● **Problem details**
Restate each record word for word, from the first to the last.

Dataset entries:
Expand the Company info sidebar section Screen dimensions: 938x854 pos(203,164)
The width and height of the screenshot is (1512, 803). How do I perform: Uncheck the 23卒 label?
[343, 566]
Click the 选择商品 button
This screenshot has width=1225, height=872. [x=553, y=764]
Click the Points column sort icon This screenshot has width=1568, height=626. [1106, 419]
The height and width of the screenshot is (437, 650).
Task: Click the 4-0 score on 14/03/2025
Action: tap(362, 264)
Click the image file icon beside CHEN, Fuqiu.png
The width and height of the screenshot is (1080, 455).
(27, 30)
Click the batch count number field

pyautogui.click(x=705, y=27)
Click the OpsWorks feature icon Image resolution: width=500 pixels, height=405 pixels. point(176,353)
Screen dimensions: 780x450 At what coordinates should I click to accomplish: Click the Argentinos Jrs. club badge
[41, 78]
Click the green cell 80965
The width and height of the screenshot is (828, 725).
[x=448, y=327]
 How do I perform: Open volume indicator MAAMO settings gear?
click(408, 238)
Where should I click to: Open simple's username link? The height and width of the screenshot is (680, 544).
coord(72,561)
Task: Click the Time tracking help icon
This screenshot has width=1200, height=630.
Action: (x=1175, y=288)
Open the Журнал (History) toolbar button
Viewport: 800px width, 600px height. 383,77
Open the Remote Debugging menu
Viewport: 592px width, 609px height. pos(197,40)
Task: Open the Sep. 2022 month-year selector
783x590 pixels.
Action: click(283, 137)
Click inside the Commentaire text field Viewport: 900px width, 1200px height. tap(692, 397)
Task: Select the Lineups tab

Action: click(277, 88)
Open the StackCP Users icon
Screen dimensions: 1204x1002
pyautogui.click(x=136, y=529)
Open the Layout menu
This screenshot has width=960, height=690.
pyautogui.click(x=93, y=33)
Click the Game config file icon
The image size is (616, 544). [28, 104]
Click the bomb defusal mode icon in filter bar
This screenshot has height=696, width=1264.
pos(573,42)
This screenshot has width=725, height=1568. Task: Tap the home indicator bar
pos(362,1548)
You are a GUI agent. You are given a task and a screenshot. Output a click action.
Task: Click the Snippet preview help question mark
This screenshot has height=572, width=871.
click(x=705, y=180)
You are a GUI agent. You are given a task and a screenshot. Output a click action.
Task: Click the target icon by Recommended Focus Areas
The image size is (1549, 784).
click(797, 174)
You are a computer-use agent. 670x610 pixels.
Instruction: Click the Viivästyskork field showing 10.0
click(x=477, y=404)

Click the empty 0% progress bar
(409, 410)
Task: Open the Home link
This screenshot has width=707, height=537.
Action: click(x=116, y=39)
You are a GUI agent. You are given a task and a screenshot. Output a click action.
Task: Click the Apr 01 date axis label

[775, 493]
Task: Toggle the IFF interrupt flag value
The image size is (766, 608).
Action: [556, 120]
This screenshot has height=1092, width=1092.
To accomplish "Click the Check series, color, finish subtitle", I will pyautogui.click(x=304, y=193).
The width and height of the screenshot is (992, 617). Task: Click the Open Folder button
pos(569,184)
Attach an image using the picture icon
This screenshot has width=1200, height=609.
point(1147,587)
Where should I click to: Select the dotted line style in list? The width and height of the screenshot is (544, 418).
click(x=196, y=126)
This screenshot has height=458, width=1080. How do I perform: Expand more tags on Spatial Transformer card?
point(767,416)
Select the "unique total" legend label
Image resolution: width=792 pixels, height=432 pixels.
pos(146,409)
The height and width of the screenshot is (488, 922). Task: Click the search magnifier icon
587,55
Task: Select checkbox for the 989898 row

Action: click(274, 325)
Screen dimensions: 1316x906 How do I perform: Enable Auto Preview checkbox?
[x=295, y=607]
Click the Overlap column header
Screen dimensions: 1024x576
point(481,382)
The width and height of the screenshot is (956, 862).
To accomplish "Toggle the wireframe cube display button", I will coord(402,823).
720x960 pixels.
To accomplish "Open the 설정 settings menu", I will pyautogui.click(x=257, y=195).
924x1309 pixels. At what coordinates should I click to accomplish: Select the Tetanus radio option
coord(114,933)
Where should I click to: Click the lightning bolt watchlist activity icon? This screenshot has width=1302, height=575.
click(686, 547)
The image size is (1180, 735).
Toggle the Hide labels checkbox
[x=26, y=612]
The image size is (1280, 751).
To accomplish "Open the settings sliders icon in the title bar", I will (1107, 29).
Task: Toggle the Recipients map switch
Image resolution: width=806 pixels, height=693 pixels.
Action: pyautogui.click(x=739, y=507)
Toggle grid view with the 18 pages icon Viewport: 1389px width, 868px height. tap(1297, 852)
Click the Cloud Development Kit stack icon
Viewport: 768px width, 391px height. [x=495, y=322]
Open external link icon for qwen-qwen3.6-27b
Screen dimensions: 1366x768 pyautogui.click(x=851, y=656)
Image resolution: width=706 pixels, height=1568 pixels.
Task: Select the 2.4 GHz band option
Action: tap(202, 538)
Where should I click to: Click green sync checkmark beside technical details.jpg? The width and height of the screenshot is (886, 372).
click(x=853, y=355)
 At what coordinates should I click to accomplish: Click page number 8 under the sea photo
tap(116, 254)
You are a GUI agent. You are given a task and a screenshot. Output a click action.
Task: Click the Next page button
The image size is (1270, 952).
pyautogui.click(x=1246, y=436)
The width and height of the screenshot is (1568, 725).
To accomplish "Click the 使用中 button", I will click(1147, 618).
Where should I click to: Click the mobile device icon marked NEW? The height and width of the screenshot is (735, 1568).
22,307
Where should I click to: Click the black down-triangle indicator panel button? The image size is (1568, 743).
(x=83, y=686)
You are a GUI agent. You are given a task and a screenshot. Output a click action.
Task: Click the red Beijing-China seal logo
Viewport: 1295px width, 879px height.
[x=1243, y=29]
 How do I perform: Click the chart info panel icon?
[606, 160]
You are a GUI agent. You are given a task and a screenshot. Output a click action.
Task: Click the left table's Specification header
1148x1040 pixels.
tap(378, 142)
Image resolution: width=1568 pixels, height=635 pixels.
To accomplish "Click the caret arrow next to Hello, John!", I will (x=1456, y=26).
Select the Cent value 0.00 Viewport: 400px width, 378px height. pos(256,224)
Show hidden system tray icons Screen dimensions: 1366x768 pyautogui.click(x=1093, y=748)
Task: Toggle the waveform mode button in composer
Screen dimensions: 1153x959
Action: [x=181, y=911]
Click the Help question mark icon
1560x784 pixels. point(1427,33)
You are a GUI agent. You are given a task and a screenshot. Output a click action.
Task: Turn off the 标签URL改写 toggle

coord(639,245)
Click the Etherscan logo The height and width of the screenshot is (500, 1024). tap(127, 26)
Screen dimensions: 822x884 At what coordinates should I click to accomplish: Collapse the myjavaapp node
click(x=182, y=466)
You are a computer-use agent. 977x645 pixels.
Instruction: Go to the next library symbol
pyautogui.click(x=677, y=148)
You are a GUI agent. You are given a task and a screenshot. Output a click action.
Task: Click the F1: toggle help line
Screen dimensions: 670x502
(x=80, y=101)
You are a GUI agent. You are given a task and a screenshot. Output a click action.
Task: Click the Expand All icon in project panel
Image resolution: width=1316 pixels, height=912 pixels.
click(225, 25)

● **Solution to the exercise**
Expand the Company info sidebar section Screen dimensions: 938x854 pos(203,164)
The width and height of the screenshot is (1512, 803). How do I perform: Uncheck the 23卒 label?
[343, 566]
Click the 选择商品 button
This screenshot has width=1225, height=872. [x=553, y=764]
Click the Points column sort icon This screenshot has width=1568, height=626. [1106, 419]
The height and width of the screenshot is (437, 650).
Task: Click the 4-0 score on 14/03/2025
Action: tap(362, 264)
Click the image file icon beside CHEN, Fuqiu.png
The width and height of the screenshot is (1080, 455).
(27, 30)
Click the batch count number field

pyautogui.click(x=705, y=27)
Click the OpsWorks feature icon Image resolution: width=500 pixels, height=405 pixels. point(176,353)
Screen dimensions: 780x450 At what coordinates should I click to accomplish: Click the Argentinos Jrs. club badge
[41, 78]
Click the green cell 80965
The width and height of the screenshot is (828, 725).
[x=448, y=327]
 How do I perform: Open volume indicator MAAMO settings gear?
click(408, 238)
Where should I click to: Open simple's username link? The height and width of the screenshot is (680, 544).
coord(72,561)
Task: Click the Time tracking help icon
This screenshot has width=1200, height=630.
Action: (x=1175, y=288)
Open the Журнал (History) toolbar button
Viewport: 800px width, 600px height. 383,77
Open the Remote Debugging menu
Viewport: 592px width, 609px height. pos(197,40)
Task: Open the Sep. 2022 month-year selector
783x590 pixels.
Action: click(283, 137)
Click inside the Commentaire text field Viewport: 900px width, 1200px height. tap(692, 397)
Task: Select the Lineups tab

Action: click(277, 88)
Open the StackCP Users icon
Screen dimensions: 1204x1002
pyautogui.click(x=136, y=529)
Open the Layout menu
This screenshot has width=960, height=690.
pyautogui.click(x=93, y=33)
Click the Game config file icon
The image size is (616, 544). [28, 104]
Click the bomb defusal mode icon in filter bar
This screenshot has height=696, width=1264.
pos(573,42)
This screenshot has width=725, height=1568. Task: Tap the home indicator bar
pos(362,1548)
You are a GUI agent. You are given a task and a screenshot. Output a click action.
Task: Click the Snippet preview help question mark
This screenshot has height=572, width=871.
click(x=705, y=180)
You are a GUI agent. You are given a task and a screenshot. Output a click action.
Task: Click the target icon by Recommended Focus Areas
The image size is (1549, 784).
click(797, 174)
You are a computer-use agent. 670x610 pixels.
Instruction: Click the Viivästyskork field showing 10.0
click(x=477, y=404)

Click the empty 0% progress bar
(409, 410)
Task: Open the Home link
This screenshot has width=707, height=537.
Action: click(x=116, y=39)
You are a GUI agent. You are given a task and a screenshot. Output a click action.
Task: Click the Apr 01 date axis label

[775, 493]
Task: Toggle the IFF interrupt flag value
The image size is (766, 608).
Action: [556, 120]
This screenshot has height=1092, width=1092.
To accomplish "Click the Check series, color, finish subtitle", I will pyautogui.click(x=304, y=193).
The width and height of the screenshot is (992, 617). Task: Click the Open Folder button
pos(569,184)
Attach an image using the picture icon
This screenshot has width=1200, height=609.
point(1147,587)
Where should I click to: Select the dotted line style in list? The width and height of the screenshot is (544, 418).
click(x=196, y=126)
This screenshot has height=458, width=1080. How do I perform: Expand more tags on Spatial Transformer card?
point(767,416)
Select the "unique total" legend label
Image resolution: width=792 pixels, height=432 pixels.
pos(146,409)
The height and width of the screenshot is (488, 922). Task: Click the search magnifier icon
587,55
Task: Select checkbox for the 989898 row

Action: click(274, 325)
Screen dimensions: 1316x906 How do I perform: Enable Auto Preview checkbox?
[x=295, y=607]
Click the Overlap column header
Screen dimensions: 1024x576
point(481,382)
The width and height of the screenshot is (956, 862).
To accomplish "Toggle the wireframe cube display button", I will coord(402,823).
720x960 pixels.
To accomplish "Open the 설정 settings menu", I will pyautogui.click(x=257, y=195).
924x1309 pixels. At what coordinates should I click to accomplish: Select the Tetanus radio option
coord(114,933)
Where should I click to: Click the lightning bolt watchlist activity icon? This screenshot has width=1302, height=575.
click(686, 547)
The image size is (1180, 735).
Toggle the Hide labels checkbox
[x=26, y=612]
The image size is (1280, 751).
To accomplish "Open the settings sliders icon in the title bar", I will (1107, 29).
Task: Toggle the Recipients map switch
Image resolution: width=806 pixels, height=693 pixels.
Action: pyautogui.click(x=739, y=507)
Toggle grid view with the 18 pages icon Viewport: 1389px width, 868px height. tap(1297, 852)
Click the Cloud Development Kit stack icon
Viewport: 768px width, 391px height. [x=495, y=322]
Open external link icon for qwen-qwen3.6-27b
Screen dimensions: 1366x768 pyautogui.click(x=851, y=656)
Image resolution: width=706 pixels, height=1568 pixels.
Task: Select the 2.4 GHz band option
Action: tap(202, 538)
Where should I click to: Click green sync checkmark beside technical details.jpg? The width and height of the screenshot is (886, 372).
click(x=853, y=355)
 At what coordinates should I click to accomplish: Click page number 8 under the sea photo
tap(116, 254)
You are a GUI agent. You are given a task and a screenshot. Output a click action.
Task: Click the Next page button
The image size is (1270, 952).
pyautogui.click(x=1246, y=436)
The width and height of the screenshot is (1568, 725).
To accomplish "Click the 使用中 button", I will click(1147, 618).
Where should I click to: Click the mobile device icon marked NEW? The height and width of the screenshot is (735, 1568).
22,307
Where should I click to: Click the black down-triangle indicator panel button? The image size is (1568, 743).
(x=83, y=686)
You are a GUI agent. You are given a task and a screenshot. Output a click action.
Task: Click the red Beijing-China seal logo
Viewport: 1295px width, 879px height.
[x=1243, y=29]
 How do I perform: Click the chart info panel icon?
[606, 160]
You are a GUI agent. You are given a task and a screenshot. Output a click action.
Task: Click the left table's Specification header
1148x1040 pixels.
tap(378, 142)
Image resolution: width=1568 pixels, height=635 pixels.
To accomplish "Click the caret arrow next to Hello, John!", I will (x=1456, y=26).
Select the Cent value 0.00 Viewport: 400px width, 378px height. pos(256,224)
Show hidden system tray icons Screen dimensions: 1366x768 pyautogui.click(x=1093, y=748)
Task: Toggle the waveform mode button in composer
Screen dimensions: 1153x959
Action: [x=181, y=911]
Click the Help question mark icon
1560x784 pixels. point(1427,33)
You are a GUI agent. You are given a task and a screenshot. Output a click action.
Task: Turn off the 标签URL改写 toggle

coord(639,245)
Click the Etherscan logo The height and width of the screenshot is (500, 1024). tap(127, 26)
Screen dimensions: 822x884 At what coordinates should I click to accomplish: Collapse the myjavaapp node
click(x=182, y=466)
You are a computer-use agent. 977x645 pixels.
Instruction: Go to the next library symbol
pyautogui.click(x=677, y=148)
You are a GUI agent. You are given a task and a screenshot. Output a click action.
Task: Click the F1: toggle help line
Screen dimensions: 670x502
(x=80, y=101)
You are a GUI agent. You are given a task and a screenshot. Output a click action.
Task: Click the Expand All icon in project panel
Image resolution: width=1316 pixels, height=912 pixels.
click(225, 25)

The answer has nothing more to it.